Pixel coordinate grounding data
*** Begin section ***

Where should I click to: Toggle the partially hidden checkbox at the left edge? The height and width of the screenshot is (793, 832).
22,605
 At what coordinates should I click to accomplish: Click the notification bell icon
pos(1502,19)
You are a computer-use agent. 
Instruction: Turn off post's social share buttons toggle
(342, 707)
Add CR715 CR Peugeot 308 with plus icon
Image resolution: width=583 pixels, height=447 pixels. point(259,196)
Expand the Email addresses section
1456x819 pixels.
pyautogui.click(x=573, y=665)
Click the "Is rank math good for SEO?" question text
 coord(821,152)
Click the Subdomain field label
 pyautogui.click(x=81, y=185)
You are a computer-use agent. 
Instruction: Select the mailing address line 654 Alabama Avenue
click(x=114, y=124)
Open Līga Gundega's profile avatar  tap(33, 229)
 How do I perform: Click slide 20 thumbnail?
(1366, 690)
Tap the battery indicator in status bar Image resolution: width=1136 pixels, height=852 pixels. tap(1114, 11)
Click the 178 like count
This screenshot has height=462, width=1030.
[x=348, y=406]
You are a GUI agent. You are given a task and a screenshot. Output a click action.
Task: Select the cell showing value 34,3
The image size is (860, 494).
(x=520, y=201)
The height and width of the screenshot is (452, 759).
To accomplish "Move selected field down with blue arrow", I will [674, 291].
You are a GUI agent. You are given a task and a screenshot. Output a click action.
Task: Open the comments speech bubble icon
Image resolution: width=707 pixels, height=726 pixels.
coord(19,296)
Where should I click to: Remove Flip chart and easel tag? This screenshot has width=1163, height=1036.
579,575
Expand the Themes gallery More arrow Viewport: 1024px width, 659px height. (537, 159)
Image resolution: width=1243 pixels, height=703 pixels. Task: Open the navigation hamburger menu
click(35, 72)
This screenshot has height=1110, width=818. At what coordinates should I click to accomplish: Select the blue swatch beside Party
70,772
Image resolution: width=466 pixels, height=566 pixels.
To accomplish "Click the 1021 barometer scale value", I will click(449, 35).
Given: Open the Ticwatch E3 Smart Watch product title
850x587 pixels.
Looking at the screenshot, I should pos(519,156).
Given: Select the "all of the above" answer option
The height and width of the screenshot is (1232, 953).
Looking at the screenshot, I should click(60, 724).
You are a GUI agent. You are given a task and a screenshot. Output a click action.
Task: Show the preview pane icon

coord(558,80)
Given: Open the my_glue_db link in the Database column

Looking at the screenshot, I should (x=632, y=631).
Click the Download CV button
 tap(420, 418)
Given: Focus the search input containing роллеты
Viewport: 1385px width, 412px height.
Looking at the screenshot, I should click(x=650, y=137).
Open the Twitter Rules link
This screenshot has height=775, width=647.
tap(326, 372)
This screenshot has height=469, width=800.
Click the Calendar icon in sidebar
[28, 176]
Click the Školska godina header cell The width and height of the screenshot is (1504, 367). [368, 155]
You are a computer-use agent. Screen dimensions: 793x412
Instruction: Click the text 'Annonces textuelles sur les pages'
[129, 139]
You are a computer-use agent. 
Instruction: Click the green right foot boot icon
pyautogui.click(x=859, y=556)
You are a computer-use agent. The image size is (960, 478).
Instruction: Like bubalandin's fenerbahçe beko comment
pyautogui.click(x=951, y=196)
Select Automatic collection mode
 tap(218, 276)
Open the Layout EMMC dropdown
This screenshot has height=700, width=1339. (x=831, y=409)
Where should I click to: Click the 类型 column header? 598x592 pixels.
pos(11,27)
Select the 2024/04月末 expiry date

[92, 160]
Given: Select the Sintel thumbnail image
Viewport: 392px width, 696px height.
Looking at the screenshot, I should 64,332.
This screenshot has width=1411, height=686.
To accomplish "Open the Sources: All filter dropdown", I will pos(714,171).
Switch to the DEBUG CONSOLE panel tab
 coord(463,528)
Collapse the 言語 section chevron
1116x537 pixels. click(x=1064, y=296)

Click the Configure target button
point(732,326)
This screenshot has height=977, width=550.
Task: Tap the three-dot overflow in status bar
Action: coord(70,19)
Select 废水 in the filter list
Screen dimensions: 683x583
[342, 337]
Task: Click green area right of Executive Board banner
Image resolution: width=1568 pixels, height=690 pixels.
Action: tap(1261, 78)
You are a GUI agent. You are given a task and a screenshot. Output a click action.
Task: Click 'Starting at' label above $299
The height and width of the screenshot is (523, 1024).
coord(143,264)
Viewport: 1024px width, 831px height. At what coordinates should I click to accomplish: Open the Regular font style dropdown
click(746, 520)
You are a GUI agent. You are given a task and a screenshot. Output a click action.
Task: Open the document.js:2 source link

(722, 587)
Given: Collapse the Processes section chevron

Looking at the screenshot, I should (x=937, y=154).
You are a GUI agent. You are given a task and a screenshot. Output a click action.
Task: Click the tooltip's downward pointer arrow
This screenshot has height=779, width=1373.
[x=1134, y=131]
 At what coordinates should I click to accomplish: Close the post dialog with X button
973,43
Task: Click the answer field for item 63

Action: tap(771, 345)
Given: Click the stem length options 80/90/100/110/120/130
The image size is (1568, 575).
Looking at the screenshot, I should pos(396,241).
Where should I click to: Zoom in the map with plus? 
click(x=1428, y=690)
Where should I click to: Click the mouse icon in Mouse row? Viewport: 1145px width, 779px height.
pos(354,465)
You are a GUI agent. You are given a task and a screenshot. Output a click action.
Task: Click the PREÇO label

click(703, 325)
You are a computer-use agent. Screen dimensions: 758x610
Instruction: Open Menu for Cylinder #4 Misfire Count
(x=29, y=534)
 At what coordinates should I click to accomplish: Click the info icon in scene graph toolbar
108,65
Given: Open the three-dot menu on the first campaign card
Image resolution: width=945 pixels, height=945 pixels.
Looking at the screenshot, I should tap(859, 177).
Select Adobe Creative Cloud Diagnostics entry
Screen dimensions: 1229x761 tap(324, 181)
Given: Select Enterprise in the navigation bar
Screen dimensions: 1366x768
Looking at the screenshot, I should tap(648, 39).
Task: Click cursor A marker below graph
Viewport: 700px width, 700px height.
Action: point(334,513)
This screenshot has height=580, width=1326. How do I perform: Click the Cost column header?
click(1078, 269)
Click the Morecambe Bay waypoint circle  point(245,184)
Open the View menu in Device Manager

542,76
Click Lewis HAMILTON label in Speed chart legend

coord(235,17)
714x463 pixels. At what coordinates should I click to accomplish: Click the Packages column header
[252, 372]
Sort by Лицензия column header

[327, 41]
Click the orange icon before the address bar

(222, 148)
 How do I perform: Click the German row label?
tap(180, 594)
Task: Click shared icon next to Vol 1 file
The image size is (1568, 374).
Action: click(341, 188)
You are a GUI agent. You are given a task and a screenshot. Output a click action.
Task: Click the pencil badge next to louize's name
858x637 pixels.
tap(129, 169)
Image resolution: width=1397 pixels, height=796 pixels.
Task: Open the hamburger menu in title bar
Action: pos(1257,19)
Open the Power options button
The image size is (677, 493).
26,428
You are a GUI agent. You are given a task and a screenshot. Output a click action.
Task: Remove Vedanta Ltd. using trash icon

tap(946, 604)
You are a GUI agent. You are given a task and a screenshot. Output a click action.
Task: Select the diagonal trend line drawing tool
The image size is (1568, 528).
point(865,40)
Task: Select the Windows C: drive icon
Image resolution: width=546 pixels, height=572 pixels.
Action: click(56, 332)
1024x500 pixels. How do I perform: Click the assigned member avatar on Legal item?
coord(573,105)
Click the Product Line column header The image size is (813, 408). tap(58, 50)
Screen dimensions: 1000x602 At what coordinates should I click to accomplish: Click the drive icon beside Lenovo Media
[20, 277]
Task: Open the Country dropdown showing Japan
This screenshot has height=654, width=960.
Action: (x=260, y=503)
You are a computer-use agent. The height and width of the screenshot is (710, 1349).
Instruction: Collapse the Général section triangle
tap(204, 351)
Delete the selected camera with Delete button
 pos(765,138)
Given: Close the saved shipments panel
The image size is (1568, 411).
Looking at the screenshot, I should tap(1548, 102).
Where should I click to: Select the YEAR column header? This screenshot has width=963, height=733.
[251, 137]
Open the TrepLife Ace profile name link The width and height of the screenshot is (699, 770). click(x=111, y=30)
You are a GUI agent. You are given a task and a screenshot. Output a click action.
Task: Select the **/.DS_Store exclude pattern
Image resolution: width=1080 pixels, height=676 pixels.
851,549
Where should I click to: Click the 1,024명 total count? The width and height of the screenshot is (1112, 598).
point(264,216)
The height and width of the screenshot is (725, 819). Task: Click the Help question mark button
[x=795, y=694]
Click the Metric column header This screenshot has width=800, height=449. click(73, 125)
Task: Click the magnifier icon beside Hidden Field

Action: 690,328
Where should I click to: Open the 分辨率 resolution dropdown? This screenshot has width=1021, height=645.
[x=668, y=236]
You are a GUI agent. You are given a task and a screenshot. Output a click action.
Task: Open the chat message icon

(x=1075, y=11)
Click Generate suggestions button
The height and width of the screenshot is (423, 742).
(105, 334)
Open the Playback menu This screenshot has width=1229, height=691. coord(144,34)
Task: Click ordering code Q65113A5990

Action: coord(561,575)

*** End section ***

## Task goal:
For this exercise, output exactly the lines above from the line with "This screenshot has height=779, width=1373." to the line with "Given: Open the three-dot", counting both, and leave out the rest.

## Solution for this exercise:
This screenshot has height=779, width=1373.
[x=1134, y=131]
 At what coordinates should I click to accomplish: Close the post dialog with X button
973,43
Task: Click the answer field for item 63

Action: tap(771, 345)
Given: Click the stem length options 80/90/100/110/120/130
The image size is (1568, 575).
Looking at the screenshot, I should pos(396,241).
Where should I click to: Zoom in the map with plus? 
click(x=1428, y=690)
Where should I click to: Click the mouse icon in Mouse row? Viewport: 1145px width, 779px height.
pos(354,465)
You are a GUI agent. You are given a task and a screenshot. Output a click action.
Task: Click the PREÇO label

click(703, 325)
You are a computer-use agent. Screen dimensions: 758x610
Instruction: Open Menu for Cylinder #4 Misfire Count
(x=29, y=534)
 At what coordinates should I click to accomplish: Click the info icon in scene graph toolbar
108,65
Given: Open the three-dot menu on the first campaign card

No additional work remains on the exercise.